■ ACTIVITY ■
A line below contains "Image resolution: width=1024", and a later one contains "Click the Search field in Details panel". Repeat both, with every line between them, exactly.

[Collected data]
<<<<

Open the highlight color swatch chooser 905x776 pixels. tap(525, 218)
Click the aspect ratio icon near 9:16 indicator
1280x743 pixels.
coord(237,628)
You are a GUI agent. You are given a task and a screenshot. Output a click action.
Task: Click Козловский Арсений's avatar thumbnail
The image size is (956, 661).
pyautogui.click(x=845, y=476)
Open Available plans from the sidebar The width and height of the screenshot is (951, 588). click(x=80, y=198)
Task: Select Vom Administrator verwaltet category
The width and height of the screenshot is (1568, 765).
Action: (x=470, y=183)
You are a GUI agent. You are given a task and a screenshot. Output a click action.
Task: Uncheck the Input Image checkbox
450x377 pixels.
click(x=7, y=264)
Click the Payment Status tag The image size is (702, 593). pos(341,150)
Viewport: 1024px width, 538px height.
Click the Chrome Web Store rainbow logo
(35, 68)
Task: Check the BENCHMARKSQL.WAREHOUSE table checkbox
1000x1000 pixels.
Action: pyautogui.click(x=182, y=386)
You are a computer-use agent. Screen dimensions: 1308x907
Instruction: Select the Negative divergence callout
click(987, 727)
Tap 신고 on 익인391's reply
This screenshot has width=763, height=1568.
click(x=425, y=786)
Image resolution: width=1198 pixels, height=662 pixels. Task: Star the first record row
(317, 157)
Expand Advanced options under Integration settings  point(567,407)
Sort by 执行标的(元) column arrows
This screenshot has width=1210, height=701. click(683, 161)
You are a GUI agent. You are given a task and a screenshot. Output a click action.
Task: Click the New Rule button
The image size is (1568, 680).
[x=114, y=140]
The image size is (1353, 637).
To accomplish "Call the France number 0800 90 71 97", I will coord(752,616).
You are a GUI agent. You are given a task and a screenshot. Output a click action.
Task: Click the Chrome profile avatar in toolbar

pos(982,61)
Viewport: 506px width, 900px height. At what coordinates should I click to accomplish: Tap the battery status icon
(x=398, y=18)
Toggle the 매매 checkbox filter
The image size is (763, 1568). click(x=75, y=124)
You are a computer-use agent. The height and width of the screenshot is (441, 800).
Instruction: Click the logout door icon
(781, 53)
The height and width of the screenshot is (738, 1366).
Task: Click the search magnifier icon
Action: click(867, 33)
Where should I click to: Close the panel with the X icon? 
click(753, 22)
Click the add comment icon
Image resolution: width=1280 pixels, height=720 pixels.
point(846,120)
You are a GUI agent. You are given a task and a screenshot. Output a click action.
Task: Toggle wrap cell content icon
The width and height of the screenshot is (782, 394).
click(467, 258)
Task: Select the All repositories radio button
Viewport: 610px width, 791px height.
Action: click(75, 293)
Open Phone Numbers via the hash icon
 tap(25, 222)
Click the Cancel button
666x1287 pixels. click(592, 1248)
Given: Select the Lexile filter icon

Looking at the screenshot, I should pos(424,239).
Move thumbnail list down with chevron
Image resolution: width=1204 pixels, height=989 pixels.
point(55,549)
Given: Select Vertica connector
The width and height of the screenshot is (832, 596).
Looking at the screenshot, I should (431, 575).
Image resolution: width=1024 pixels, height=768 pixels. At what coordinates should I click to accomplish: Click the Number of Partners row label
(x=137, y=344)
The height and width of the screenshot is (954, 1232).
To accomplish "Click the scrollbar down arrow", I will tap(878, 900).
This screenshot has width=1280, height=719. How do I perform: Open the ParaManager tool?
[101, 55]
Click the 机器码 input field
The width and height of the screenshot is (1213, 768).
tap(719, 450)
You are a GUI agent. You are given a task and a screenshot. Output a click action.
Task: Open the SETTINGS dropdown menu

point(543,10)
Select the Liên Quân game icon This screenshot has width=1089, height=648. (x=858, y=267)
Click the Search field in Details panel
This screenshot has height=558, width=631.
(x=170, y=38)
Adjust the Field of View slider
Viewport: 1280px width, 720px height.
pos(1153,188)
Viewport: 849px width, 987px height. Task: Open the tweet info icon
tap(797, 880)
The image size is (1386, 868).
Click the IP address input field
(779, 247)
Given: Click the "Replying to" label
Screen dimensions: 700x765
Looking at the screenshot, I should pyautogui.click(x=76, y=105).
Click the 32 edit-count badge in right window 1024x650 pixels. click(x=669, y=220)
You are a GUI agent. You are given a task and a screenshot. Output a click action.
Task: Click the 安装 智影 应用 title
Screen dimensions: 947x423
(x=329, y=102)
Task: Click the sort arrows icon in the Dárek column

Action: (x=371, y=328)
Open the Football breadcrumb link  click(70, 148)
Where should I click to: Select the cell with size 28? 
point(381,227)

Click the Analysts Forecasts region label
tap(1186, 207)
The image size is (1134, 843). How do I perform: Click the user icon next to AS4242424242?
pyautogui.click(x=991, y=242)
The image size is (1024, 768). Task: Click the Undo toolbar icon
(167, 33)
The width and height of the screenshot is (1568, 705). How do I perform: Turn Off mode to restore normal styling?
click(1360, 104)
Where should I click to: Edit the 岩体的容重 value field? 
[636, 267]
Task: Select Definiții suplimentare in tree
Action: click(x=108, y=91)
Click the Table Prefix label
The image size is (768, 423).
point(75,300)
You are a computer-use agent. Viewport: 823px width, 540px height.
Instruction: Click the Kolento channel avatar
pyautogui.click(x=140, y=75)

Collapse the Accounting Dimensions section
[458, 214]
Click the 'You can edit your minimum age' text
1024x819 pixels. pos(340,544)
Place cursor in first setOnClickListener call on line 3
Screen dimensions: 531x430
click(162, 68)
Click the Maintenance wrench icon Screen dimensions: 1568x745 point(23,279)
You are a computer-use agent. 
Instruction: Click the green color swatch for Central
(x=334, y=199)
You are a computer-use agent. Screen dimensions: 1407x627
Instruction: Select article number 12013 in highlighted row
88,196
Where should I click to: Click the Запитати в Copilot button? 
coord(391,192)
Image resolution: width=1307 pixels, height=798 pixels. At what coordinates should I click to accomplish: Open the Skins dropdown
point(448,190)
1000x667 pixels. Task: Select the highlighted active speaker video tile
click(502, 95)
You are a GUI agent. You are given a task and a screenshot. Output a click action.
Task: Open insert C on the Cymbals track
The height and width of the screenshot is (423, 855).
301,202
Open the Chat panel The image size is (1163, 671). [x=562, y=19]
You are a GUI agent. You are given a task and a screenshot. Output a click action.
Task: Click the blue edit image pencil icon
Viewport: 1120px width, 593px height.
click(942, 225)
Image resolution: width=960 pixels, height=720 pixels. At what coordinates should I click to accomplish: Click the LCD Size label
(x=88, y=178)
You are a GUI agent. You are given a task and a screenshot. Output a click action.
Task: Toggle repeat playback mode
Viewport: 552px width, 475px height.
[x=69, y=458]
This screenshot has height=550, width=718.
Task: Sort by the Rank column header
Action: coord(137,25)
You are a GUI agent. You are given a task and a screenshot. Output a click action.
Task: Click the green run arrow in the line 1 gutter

>>>>

■ ANSWER TO THIS TASK ■
Image resolution: width=1024 pixels, height=768 pixels. At what coordinates should I click to accomplish: Click the Number of Partners row label
(x=137, y=344)
The height and width of the screenshot is (954, 1232).
To accomplish "Click the scrollbar down arrow", I will tap(878, 900).
This screenshot has width=1280, height=719. How do I perform: Open the ParaManager tool?
[101, 55]
Click the 机器码 input field
The width and height of the screenshot is (1213, 768).
tap(719, 450)
You are a GUI agent. You are given a task and a screenshot. Output a click action.
Task: Open the SETTINGS dropdown menu

point(543,10)
Select the Liên Quân game icon This screenshot has width=1089, height=648. (x=858, y=267)
Click the Search field in Details panel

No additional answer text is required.